> **ABOUT THIS EXERCISE**
A single stretch of the material below is to be transcribed exactly, starting at the line with "Go to homepage (784, 396)" and ending after the line with "Dish Care (913, 1135)".

> **INPUT FOR THIS TASK**
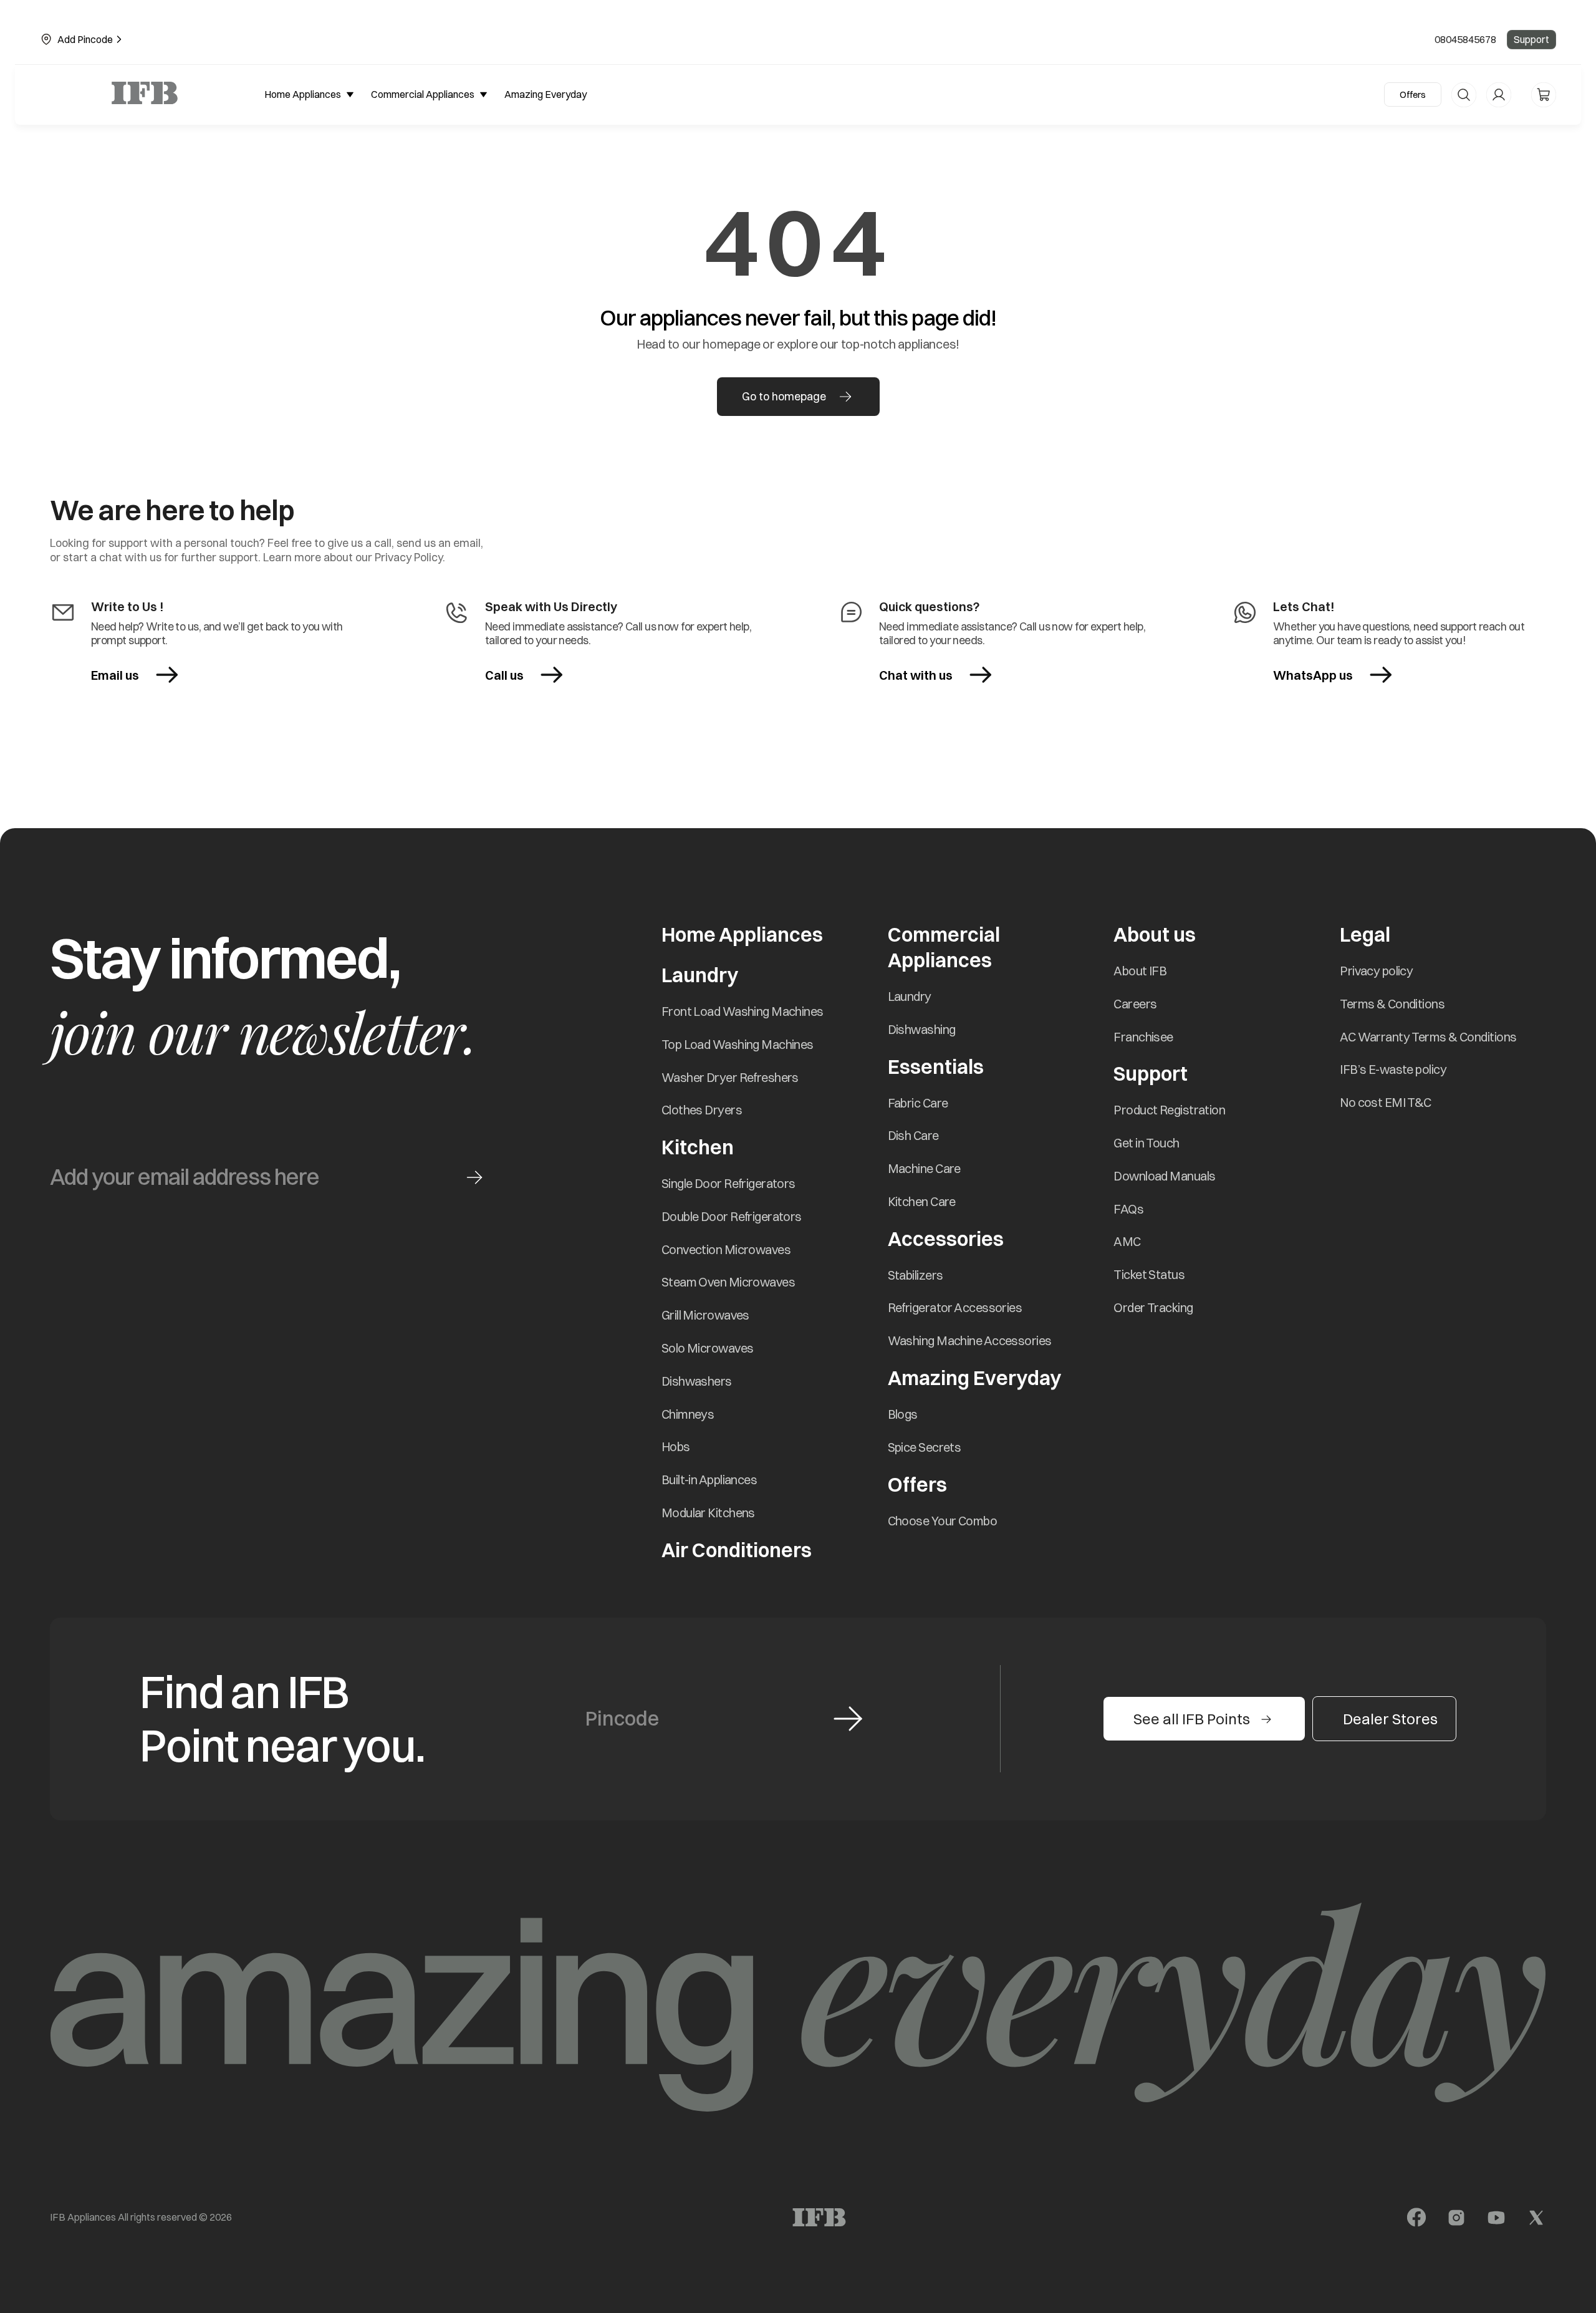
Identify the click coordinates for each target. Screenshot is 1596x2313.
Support (1531, 39)
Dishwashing (922, 1029)
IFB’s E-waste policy (1393, 1069)
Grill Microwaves (705, 1315)
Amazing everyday (545, 94)
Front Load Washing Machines (742, 1011)
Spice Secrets (924, 1447)
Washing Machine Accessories (970, 1340)
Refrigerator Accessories (955, 1307)
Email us (115, 675)
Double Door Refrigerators (731, 1216)
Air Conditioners (736, 1550)
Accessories (946, 1239)
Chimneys (687, 1414)
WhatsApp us (1328, 675)
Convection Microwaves (726, 1249)
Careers (1134, 1004)
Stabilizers (915, 1275)
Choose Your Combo (942, 1520)
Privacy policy (1376, 970)
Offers (1413, 94)
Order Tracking (1153, 1307)
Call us (504, 675)
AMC (1126, 1241)
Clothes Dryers (701, 1110)
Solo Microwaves (707, 1348)
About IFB (1139, 970)
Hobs (675, 1446)
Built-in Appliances (709, 1479)
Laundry (909, 996)
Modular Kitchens (708, 1512)
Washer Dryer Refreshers (730, 1077)
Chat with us (916, 675)
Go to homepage (784, 396)
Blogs (903, 1414)
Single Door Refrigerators (728, 1183)
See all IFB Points (1191, 1718)
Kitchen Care (922, 1201)
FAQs (1128, 1209)
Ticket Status (1149, 1274)
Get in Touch (1146, 1143)
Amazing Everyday (974, 1378)
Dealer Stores (1390, 1718)
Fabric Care (918, 1103)
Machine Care (924, 1168)
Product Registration (1169, 1110)
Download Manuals (1164, 1176)
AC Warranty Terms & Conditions (1428, 1037)
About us (1154, 934)
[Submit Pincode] (848, 1718)
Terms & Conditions (1392, 1004)
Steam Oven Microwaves (728, 1282)
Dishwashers (696, 1381)
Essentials (936, 1067)
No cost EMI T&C (1385, 1102)
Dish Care (913, 1135)
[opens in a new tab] (1416, 2218)
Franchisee (1143, 1037)
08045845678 (1465, 39)
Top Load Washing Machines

> **ANSWER TO THE EXERCISE**
Go to homepage (784, 396)
Blogs (903, 1414)
Single Door Refrigerators (728, 1183)
See all IFB Points (1191, 1718)
Kitchen Care (922, 1201)
FAQs (1128, 1209)
Ticket Status (1149, 1274)
Get in Touch (1146, 1143)
Amazing Everyday (974, 1378)
Dealer Stores (1390, 1718)
Fabric Care (918, 1103)
Machine Care (924, 1168)
Product Registration (1169, 1110)
Download Manuals (1164, 1176)
AC Warranty Terms & Conditions (1428, 1037)
About us (1154, 934)
[Submit Pincode] (848, 1718)
Terms & Conditions (1392, 1004)
Steam Oven Microwaves (728, 1282)
Dishwashers (696, 1381)
Essentials (936, 1067)
No cost EMI T&C (1385, 1102)
Dish Care (913, 1135)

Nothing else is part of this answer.